Your assignment
Please give again, word for word, the line that contains "Bekijk meer (63, 413)" and every line after it to the end of the data, with no other lines.

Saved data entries
===============

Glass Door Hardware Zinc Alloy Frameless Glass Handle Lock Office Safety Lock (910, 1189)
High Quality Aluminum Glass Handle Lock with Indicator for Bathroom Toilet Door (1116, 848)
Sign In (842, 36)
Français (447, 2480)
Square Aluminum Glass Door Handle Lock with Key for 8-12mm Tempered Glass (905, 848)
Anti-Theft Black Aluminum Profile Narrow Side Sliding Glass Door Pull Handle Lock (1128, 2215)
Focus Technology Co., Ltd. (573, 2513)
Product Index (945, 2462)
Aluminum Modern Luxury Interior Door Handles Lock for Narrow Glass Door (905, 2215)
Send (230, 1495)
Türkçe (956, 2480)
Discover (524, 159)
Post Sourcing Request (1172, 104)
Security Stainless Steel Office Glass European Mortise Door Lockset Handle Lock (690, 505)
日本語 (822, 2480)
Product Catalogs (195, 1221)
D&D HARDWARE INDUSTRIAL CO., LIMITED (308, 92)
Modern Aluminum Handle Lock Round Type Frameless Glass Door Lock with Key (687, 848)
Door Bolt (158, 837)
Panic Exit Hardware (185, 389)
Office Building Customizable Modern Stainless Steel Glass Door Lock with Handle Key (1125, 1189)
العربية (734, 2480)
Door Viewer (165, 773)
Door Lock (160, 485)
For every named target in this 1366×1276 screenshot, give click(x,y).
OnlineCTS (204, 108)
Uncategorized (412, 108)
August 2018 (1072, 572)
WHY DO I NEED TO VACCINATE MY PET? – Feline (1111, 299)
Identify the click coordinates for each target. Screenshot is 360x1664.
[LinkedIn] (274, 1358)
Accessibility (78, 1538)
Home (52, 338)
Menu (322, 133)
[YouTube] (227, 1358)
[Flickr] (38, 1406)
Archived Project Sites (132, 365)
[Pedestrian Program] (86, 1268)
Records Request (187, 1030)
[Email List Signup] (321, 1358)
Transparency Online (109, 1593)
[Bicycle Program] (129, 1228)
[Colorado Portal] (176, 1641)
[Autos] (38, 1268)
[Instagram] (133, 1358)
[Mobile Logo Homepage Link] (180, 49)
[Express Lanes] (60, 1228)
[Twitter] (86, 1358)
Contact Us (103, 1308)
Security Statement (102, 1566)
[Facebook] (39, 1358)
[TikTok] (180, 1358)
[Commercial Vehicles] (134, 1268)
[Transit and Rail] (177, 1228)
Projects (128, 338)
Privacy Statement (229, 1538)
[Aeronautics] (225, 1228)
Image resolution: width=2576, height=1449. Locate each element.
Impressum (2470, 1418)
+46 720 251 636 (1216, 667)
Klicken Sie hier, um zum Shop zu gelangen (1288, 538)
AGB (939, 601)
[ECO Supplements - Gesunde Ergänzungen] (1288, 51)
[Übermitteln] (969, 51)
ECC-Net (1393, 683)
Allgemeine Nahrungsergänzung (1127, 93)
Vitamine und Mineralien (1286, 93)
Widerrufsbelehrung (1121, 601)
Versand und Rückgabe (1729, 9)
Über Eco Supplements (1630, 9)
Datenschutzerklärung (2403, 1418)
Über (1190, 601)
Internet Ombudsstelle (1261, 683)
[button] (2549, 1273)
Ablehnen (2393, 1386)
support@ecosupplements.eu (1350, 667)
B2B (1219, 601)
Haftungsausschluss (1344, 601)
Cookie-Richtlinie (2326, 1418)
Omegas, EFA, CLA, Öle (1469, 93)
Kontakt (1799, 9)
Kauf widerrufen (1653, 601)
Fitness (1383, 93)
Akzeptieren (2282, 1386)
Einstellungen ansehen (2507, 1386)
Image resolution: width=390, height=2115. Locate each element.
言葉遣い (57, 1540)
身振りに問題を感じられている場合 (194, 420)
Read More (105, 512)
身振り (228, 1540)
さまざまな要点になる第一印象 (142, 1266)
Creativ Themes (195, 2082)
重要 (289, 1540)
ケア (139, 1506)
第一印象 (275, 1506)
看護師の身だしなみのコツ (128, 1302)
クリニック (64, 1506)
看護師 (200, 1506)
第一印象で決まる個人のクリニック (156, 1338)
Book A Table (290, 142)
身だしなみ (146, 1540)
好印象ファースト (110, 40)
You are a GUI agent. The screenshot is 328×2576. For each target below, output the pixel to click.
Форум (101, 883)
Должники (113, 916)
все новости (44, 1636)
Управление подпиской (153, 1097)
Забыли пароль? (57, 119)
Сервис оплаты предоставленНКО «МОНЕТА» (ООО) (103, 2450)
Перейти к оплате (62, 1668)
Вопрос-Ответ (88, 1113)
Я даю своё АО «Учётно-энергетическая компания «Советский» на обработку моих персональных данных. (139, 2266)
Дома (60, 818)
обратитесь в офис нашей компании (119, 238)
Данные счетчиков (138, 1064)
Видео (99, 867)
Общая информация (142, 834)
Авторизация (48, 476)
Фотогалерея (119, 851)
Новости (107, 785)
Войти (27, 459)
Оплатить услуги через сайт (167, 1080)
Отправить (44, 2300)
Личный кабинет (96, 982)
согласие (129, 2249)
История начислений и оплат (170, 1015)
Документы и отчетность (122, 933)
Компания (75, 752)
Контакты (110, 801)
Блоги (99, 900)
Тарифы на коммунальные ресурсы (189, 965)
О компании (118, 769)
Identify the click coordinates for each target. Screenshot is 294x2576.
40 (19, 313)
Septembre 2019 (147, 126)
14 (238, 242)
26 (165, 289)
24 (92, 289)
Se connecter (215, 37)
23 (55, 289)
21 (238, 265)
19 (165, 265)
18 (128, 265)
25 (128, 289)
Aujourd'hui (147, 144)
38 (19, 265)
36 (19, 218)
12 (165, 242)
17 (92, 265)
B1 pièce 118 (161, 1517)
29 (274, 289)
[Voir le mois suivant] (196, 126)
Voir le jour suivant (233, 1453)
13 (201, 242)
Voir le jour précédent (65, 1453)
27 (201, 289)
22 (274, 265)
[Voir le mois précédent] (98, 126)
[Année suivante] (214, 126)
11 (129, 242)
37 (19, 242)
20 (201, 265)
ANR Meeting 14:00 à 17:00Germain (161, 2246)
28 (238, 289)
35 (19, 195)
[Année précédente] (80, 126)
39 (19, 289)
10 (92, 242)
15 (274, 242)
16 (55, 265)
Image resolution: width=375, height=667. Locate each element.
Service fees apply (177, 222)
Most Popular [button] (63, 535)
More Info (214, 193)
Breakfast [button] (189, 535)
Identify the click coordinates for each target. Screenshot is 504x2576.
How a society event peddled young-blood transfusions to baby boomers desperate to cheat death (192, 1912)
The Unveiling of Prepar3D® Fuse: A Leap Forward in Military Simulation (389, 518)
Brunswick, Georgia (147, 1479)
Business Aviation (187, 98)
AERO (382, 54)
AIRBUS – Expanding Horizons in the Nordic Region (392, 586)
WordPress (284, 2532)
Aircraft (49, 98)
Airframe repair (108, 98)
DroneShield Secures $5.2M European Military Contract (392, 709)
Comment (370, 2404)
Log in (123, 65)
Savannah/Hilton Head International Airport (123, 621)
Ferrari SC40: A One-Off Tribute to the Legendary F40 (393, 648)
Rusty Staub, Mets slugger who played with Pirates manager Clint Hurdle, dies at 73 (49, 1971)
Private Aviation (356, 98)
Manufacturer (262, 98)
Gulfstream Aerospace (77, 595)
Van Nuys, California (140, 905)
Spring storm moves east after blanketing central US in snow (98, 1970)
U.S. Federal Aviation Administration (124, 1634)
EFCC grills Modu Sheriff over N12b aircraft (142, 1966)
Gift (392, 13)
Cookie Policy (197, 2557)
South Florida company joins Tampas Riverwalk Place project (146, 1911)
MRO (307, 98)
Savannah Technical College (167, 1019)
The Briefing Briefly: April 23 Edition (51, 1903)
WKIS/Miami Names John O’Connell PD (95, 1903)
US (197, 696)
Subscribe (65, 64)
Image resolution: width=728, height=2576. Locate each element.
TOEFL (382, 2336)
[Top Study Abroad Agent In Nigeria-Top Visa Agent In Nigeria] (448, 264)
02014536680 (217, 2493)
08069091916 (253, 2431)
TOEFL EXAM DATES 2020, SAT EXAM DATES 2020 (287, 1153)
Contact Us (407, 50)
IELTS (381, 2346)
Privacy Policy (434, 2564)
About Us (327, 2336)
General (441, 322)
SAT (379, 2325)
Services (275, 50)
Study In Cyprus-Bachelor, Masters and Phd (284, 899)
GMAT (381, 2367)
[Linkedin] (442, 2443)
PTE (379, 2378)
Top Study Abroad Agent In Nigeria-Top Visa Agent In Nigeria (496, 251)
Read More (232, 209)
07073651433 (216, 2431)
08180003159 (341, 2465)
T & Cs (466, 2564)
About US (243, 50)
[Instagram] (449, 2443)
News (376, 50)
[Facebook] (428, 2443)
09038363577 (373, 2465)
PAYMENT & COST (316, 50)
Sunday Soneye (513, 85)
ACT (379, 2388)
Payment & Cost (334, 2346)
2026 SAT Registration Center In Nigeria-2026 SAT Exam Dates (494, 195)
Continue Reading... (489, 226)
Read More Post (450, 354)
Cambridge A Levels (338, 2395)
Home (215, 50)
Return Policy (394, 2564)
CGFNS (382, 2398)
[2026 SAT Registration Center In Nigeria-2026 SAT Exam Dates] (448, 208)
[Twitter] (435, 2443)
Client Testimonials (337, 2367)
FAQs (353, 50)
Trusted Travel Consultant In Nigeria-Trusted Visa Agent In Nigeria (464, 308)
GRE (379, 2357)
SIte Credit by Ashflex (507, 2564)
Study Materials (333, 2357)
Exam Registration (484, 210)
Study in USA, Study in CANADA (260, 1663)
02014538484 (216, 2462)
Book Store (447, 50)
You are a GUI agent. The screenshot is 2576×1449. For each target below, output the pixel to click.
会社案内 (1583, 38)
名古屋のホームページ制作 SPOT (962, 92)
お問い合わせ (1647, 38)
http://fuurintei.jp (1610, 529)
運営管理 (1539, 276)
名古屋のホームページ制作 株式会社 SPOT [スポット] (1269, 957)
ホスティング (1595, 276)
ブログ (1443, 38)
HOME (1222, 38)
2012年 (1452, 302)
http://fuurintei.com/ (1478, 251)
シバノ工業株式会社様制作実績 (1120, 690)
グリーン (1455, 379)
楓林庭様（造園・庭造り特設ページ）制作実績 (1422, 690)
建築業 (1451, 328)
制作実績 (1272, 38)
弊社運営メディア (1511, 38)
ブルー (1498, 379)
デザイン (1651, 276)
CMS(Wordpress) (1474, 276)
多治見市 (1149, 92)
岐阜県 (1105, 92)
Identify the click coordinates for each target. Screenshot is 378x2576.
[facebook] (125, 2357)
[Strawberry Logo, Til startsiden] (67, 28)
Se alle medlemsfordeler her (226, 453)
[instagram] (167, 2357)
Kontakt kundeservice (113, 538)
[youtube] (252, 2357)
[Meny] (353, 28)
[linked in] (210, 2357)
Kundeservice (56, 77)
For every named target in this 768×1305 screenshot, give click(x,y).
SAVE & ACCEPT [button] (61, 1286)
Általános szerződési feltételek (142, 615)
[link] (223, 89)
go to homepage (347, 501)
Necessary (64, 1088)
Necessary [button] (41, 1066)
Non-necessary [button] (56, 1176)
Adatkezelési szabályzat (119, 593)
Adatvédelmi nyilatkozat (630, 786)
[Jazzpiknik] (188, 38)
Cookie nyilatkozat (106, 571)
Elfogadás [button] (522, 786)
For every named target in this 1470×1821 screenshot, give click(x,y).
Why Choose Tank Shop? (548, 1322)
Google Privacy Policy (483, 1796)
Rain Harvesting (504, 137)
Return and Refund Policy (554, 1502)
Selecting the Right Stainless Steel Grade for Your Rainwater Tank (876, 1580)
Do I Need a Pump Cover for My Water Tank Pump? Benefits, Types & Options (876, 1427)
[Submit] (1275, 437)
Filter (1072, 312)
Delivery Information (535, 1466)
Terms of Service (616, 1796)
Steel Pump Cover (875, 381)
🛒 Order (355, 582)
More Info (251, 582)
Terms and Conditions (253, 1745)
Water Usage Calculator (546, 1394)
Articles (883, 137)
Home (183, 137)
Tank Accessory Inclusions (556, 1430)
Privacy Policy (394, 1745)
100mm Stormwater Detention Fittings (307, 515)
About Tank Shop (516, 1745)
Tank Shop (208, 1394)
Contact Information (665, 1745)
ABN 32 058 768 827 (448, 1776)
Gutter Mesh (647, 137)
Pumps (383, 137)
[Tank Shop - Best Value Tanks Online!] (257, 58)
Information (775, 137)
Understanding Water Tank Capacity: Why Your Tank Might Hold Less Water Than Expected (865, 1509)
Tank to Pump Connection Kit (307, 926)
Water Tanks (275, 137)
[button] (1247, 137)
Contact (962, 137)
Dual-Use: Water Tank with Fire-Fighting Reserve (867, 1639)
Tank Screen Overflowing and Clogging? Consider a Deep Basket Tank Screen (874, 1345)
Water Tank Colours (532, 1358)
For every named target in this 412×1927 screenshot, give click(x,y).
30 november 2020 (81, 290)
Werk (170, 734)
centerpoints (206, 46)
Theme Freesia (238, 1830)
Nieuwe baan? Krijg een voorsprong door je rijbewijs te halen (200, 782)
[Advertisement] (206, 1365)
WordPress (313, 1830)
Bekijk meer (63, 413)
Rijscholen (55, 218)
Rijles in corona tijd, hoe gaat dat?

===============

Solution
Bekijk meer (63, 413)
Rijscholen (55, 218)
Rijles in corona tijd, hoe gaat dat?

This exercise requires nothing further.